Angesichts der steigenden Arbeitslosenzahlen in den neuen Ländern fällen die STUTTGARTER NACHRICHTEN ein hartes Urteil:

"Reden wir nicht von den zig Milliarden, die nach der Wiedervereinigung seit nunmehr zwölf Jahren in die neuen Länder fließen - vor allem für bessere Infrastruktur und effizientere Verwaltung. Nein, reden wir nur über jene 55 Milliarden Euro, welche die Bundesanstalt für Arbeit allein zwischen 1993 und 1999 in den Osten gepumpt hat. 55 Milliarden Euro für eine arbeitsmarktpolitische Riesenpleite! Was für ein Debakel! Arbeitsbeschaffung im Osten? Schon das Wort klingt wie Hohn."

In der THÜRINGER ALLGEMEINE lesen wir dazu:

"Für den Kanzler kommt es derzeit ziemlich dick. Vor allem im
Osten. All die schönen Kommissions-Papiere hin,
Aufschwung-Weissagungen her. Wenige Wochen vor der Wahl gerät die
Chefsache des Gerhard Schröder immer mehr zum Fiasko. Da ist es auch
nur ein schwacher Trost, dass die Stagnation bereits unter seinem
Vorgänger einsetzte. Oder dass sein Herausforderer aus Bayern mit den
neuen Ländern noch weniger anzufangen weiß. Es bleibt dabei: Nur
kräftiges Wirtschaftswachstum vermag für neue Arbeitsplätze zwischen
Rostock und Suhl zu sorgen. Das ist jedoch vorerst nicht in Sicht.
Unabhängig davon, wer gerade in Berlin regiert."

Abschließend zitieren wir die FRANKFURTER ALLGEMEINE ZEITUNG zur Lage in Afghanistan nach der Ermordung des Vizepräsidenten Kadir:

"Afghanistan, dessen Einwohner Sicherheit und eine verlässliche Ordnung nur vom Hörensagen kennen, kann im Handumdrehen wieder zum Großexporteur von Rauschgift werden oder in traditionelle Rivalitäten zurückfallen.

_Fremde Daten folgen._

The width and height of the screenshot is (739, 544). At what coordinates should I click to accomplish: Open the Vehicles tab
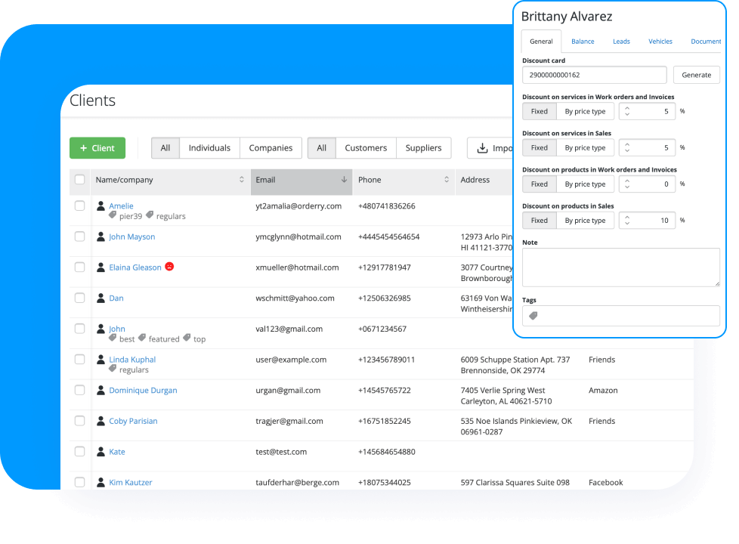point(660,42)
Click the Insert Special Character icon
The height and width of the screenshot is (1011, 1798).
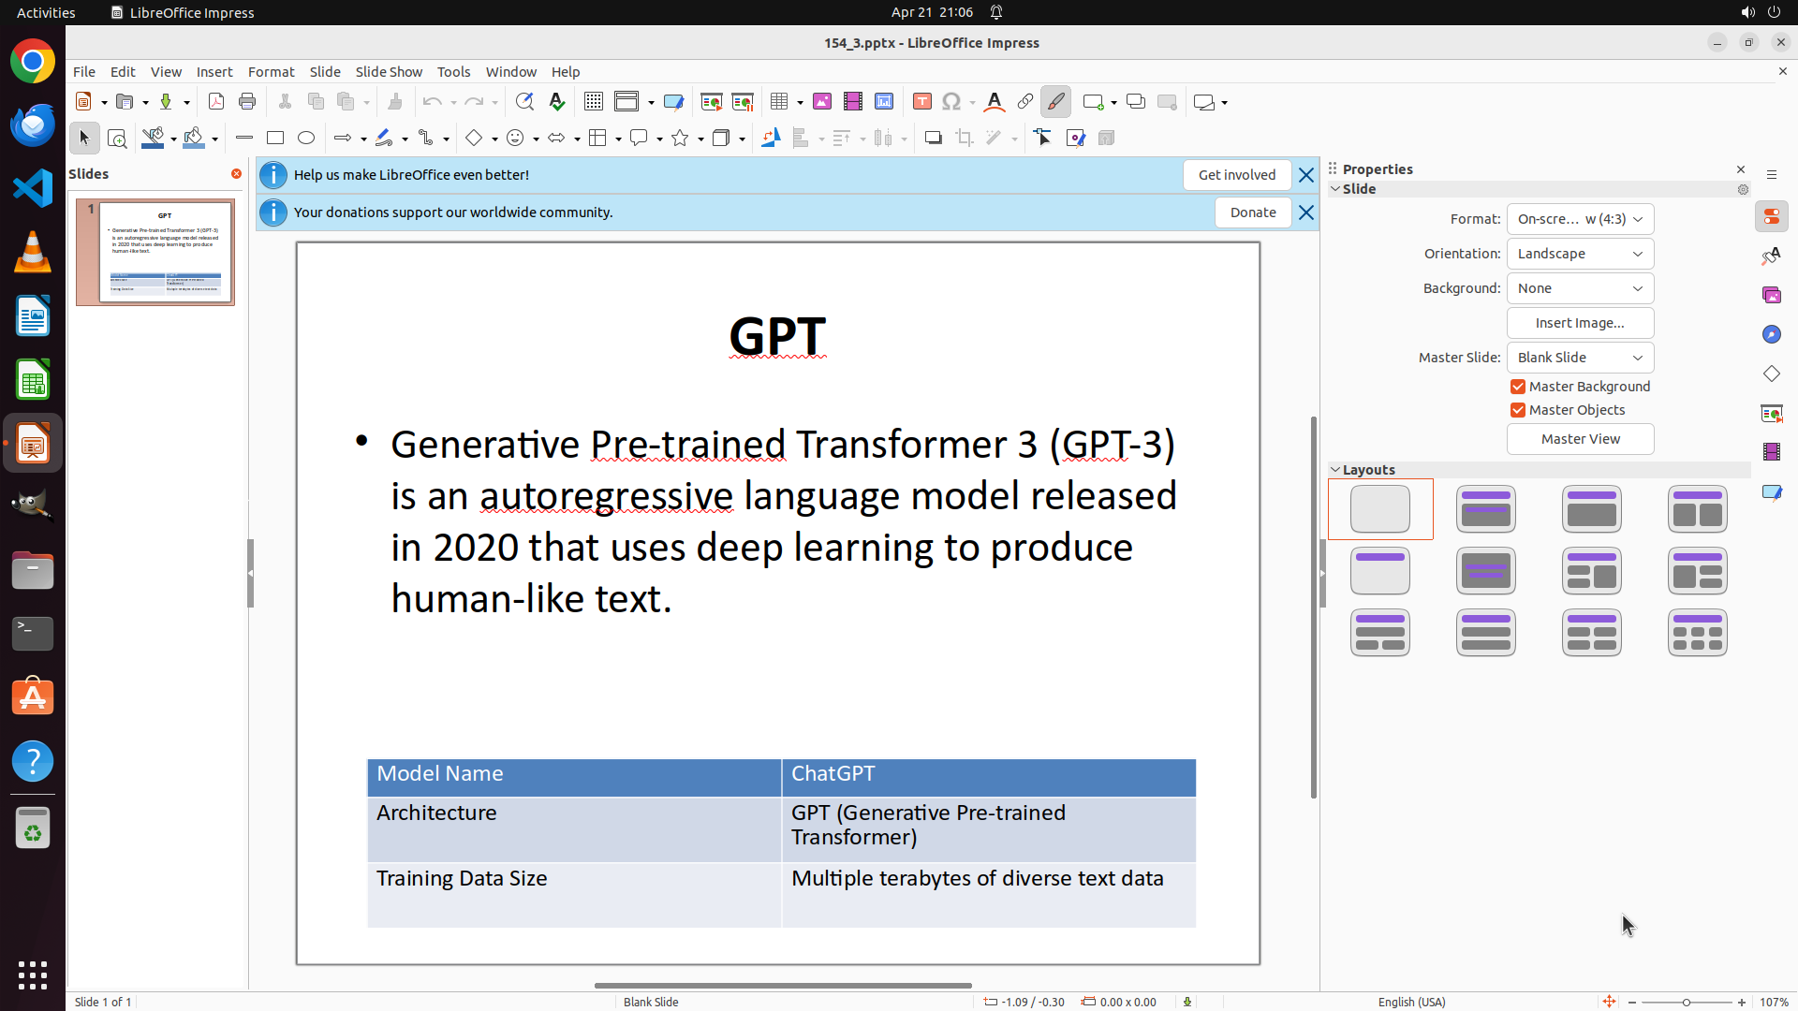[x=951, y=102]
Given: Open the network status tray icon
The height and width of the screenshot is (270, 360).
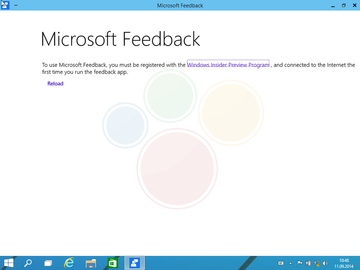Looking at the screenshot, I should point(317,263).
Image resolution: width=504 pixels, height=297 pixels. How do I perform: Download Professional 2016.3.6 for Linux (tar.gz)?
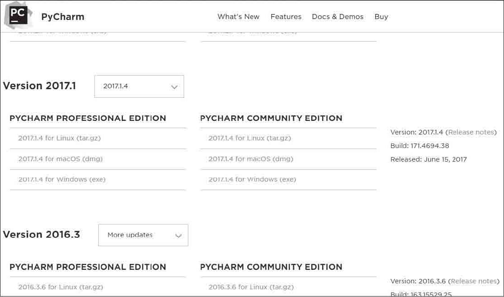(x=61, y=287)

Wenn das Experiment einer vorsichtigen Hinwendung zur Demokratie fehlschlägt, wird es ein Land bleiben, in dem das Gespenst des Terrorismus sein regional oder territorial nicht begrenztes Unwesen treiben kann. (...) Die Hoffnung, mit dem Aufbau einer Polizei oder einer Armee sei die Sache erledigt, könnte sich als historischer Irrtum herausstellen."